Blair,
I use H-Pol sectors in most of my markets. I have been particularly
happy with the Superpass line. The plastic is kind of light down at the
N-type fitting and it has broken on me before where the cable was not
secured well. Performance has been outstanding though.
Good Luck,
Rick Harnish
President
OnlyInternet Broadband & Wireless, Inc.
260-827-2482 Office
260-307-4000 Cell
www.oibw.net
MSN: r_harnish62@hotmail.com
ICQ: 293578162
-----Original Message-----
From: Blair Davis [mailto:blair@wmwisp.net]
Sent: Friday, July 16, 2004 2:45 AM
To: karlnet@WISPNotes.com
Subject: [Karlnet] Re: Sector Antennas
>
>
>I currently have 2 16db H-pol sectors each with 100 deg beamwidth.
>
>I have a splitter and have carefully made the cables from the splitter
>to the sectors exactly the same length.
>
>I placed the sectors at the exact same height and at an angle
centerline
>to centerline of 100 deg with a separation of about 5inch.
>
>It seems to work, but I have some odd gaps in the coverage. There
seems
>to be a null about 10-15 deg wide in the middle of the 200 deg span....
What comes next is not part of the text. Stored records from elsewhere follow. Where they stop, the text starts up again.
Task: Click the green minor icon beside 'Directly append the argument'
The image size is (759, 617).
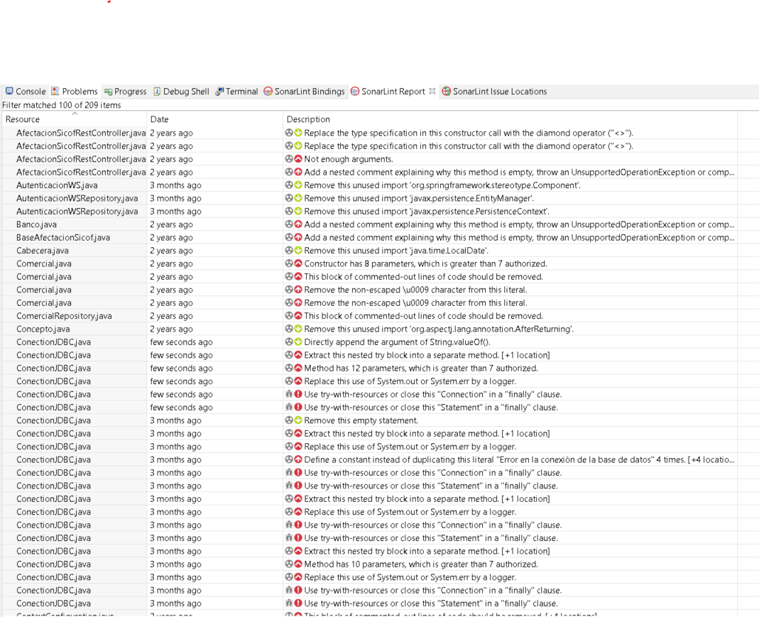Action: tap(298, 342)
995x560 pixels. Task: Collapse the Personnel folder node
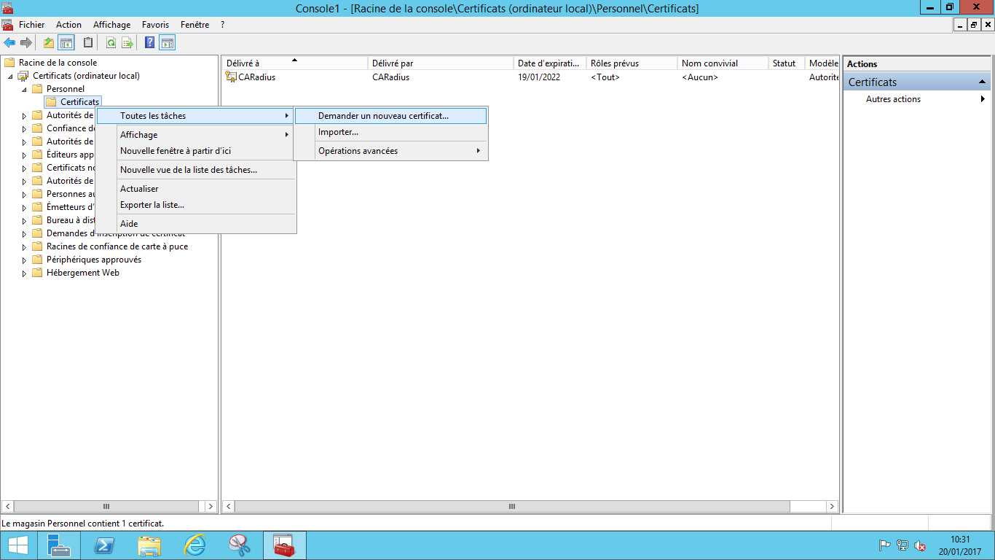point(24,89)
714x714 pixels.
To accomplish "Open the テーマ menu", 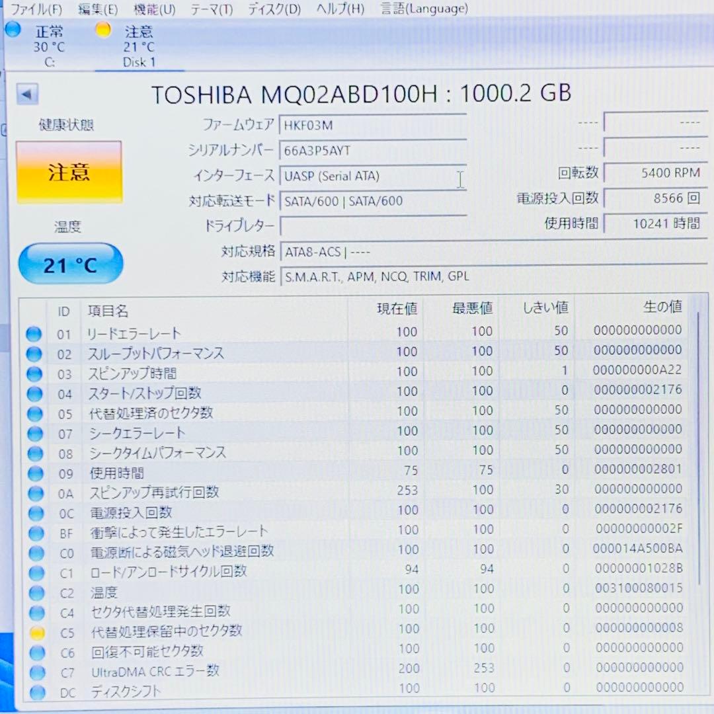I will [x=210, y=9].
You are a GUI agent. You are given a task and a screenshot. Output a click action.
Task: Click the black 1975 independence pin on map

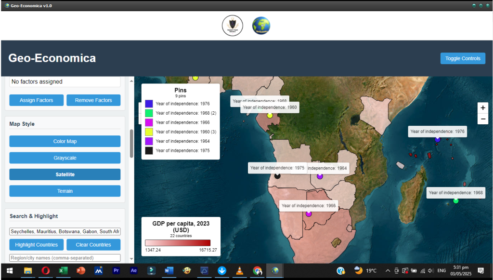[277, 176]
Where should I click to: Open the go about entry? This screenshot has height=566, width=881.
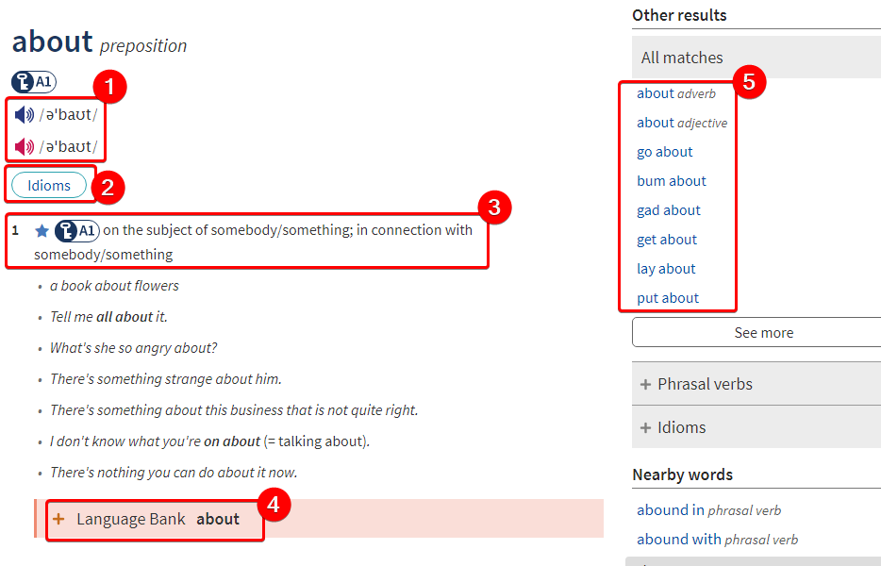tap(665, 152)
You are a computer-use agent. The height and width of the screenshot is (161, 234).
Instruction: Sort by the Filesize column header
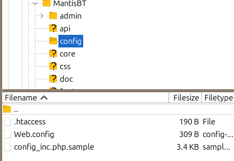pyautogui.click(x=185, y=98)
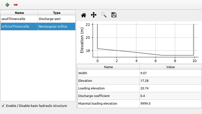Select the zoom magnifier tool

click(104, 15)
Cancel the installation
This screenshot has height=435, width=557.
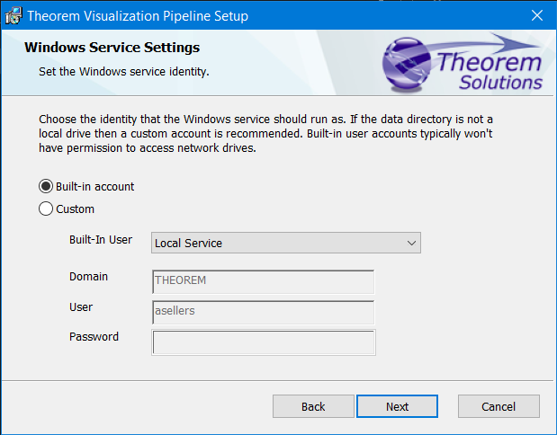499,406
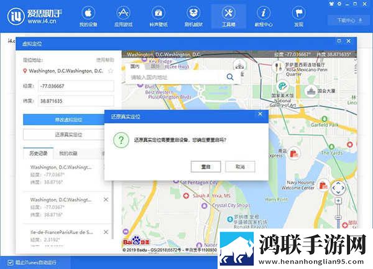Image resolution: width=373 pixels, height=269 pixels.
Task: Toggle favorite star beside Washington address
Action: 111,71
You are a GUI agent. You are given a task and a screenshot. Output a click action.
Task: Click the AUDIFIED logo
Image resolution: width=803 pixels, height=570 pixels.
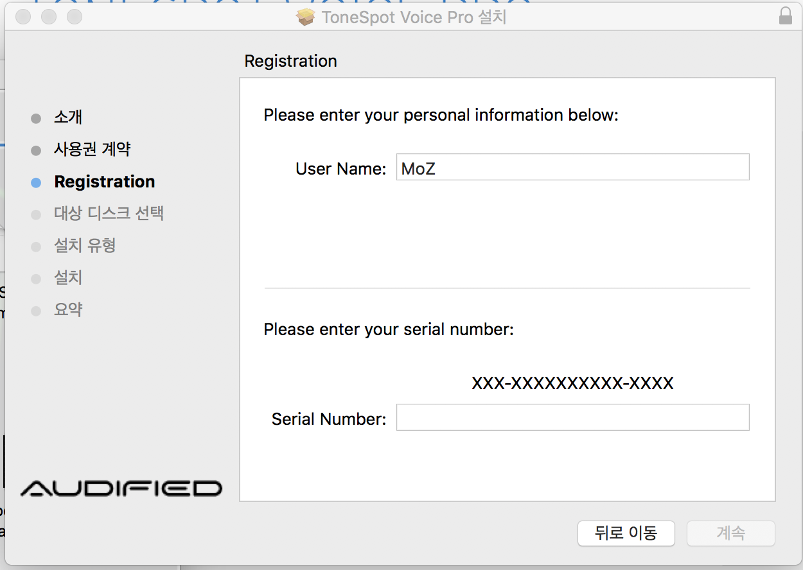click(x=121, y=488)
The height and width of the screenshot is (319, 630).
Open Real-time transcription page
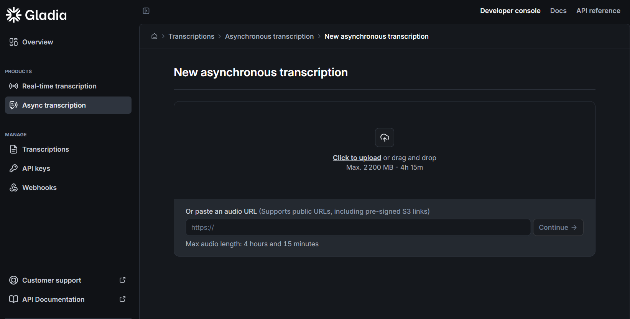point(59,86)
>Also, the outer ends of the span have quite low gain.
>
>any ideas? Anyone done this before?
>
>Of course you're going to have nulls! All over the place too, not just
the center. That's a whacky setup you've got there... What are you
trying
>to accomplish?
>
>
>What I am trying to do is get 180-200 deg of coverage with H-pol. The
>>location is at a lake shore and I do not wish to waste power by
>>radiating toward the water.
>>
>>I have a similar setup using V-pol 120 deg sectors at another location
>>that works just fine.
>>
>>--
>
>
>The simple soloution is to use 1 radio per antenna. You can't expect
to split a TX signal to 2 antennas and not get nulls everywhere. Think
about throwing 2 stones into a pond, the waves created by each stone are
going to interact creating peaks & troughs (constructive & destructive
interference points), now extend this idea into 3 dimensions and
hopefully, you'll realize what you're doing wrong.
>
Antenna arrays have been used in radio/ microwave for decades to
increase gain, to narrow beam width or to change the radiation coverage
pattern. I just seem to have overlooked something in this particular
setup.
I have several V-pol arrays that work great. Coverage as designed, gain
is as expected and no weird nulls.
This is, however, my first H-pol array and nothing is working as
expected.
BTW, When I asked if anyone had done this before, I meant on H-pol.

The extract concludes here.